___ DOCUMENT SECTION

The Genetics Society of America (GSA) is writing to encourage you to support a grassroots campaign to nominate pioneering geneticist Barbara McClintock to be the new face of the $10 bill.
In response to an announcement from Treasury Secretary Jacob J. Lew that the new $10 bill would “feature a notable woman,” a group of graduate students at the University of California, Davis, launched the Barbara on the Bill campaign. And earlier this week, GSA’s Executive Committee agreed to endorse the students’ effort.
Here’s what you can do to help:
Sign the Barbara on the Bill petition to show the groundswell of support from the community: http://www.barbaraonthebill.com/take-action
Share your support directly with the Treasury Department by posting on Facebook, Twitter, and Instagram using the hashtag #TheNew10.
Encourage your colleagues, neighbors, family, and friends to join the campaign. Share with your department, community, and network, and encourage others you know to get involved. (Barbara on the Bill Website, Facebook, Twitter).

______
___ RECORD SET

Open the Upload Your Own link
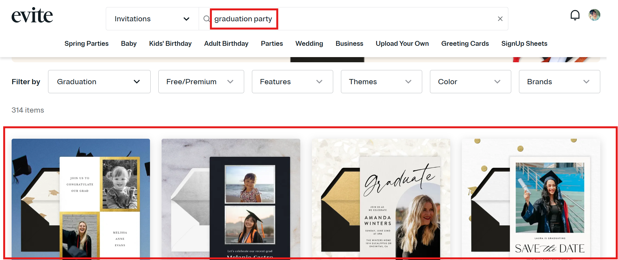This screenshot has width=618, height=260. (x=402, y=44)
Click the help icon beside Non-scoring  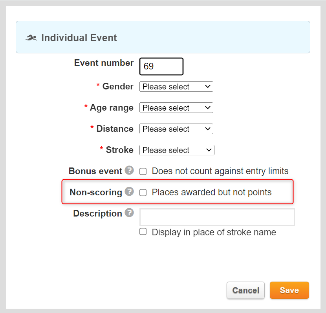[x=129, y=192]
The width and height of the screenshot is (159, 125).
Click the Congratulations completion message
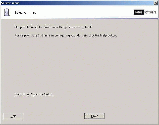pyautogui.click(x=53, y=27)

______

> REQUIRED ACTION A: Transcribe the GSA letter from "In response to" up to and including "the hashtag #TheNew10.".
> REQUIRED ACTION B: Please pick up the GSA letter after its last sentence and keep writing it.
None of the items matter for what comes next.

> RESPONSE A:
In response to an announcement from Treasury Secretary Jacob J. Lew that the new $10 bill would “feature a notable woman,” a group of graduate students at the University of California, Davis, launched the Barbara on the Bill campaign. And earlier this week, GSA’s Executive Committee agreed to endorse the students’ effort.
Here’s what you can do to help:
Sign the Barbara on the Bill petition to show the groundswell of support from the community: http://www.barbaraonthebill.com/take-action
Share your support directly with the Treasury Department by posting on Facebook, Twitter, and Instagram using the hashtag #TheNew10.

> RESPONSE B:
Among a long list of achievements over several decades, McClintock is probably best known for the discovery of mobile genetic elements (“jumping genes”), for which she was awarded the 1983 Nobel Prize in Physiology or Medicine; she remains the only woman to win the prize unshared.
McClintock is no stranger to GSA. She served as the Society’s 1939 Vice-President and the 1945 GSA President. She was honored with the Society’s inaugural Thomas Hunt Morgan Medal in 1981 for lifetime achievement in the field of genetics.
On behalf of the Society’s elected leadership, we hope you will join GSA in supporting efforts to have one of the giants of genetics honored on our currency.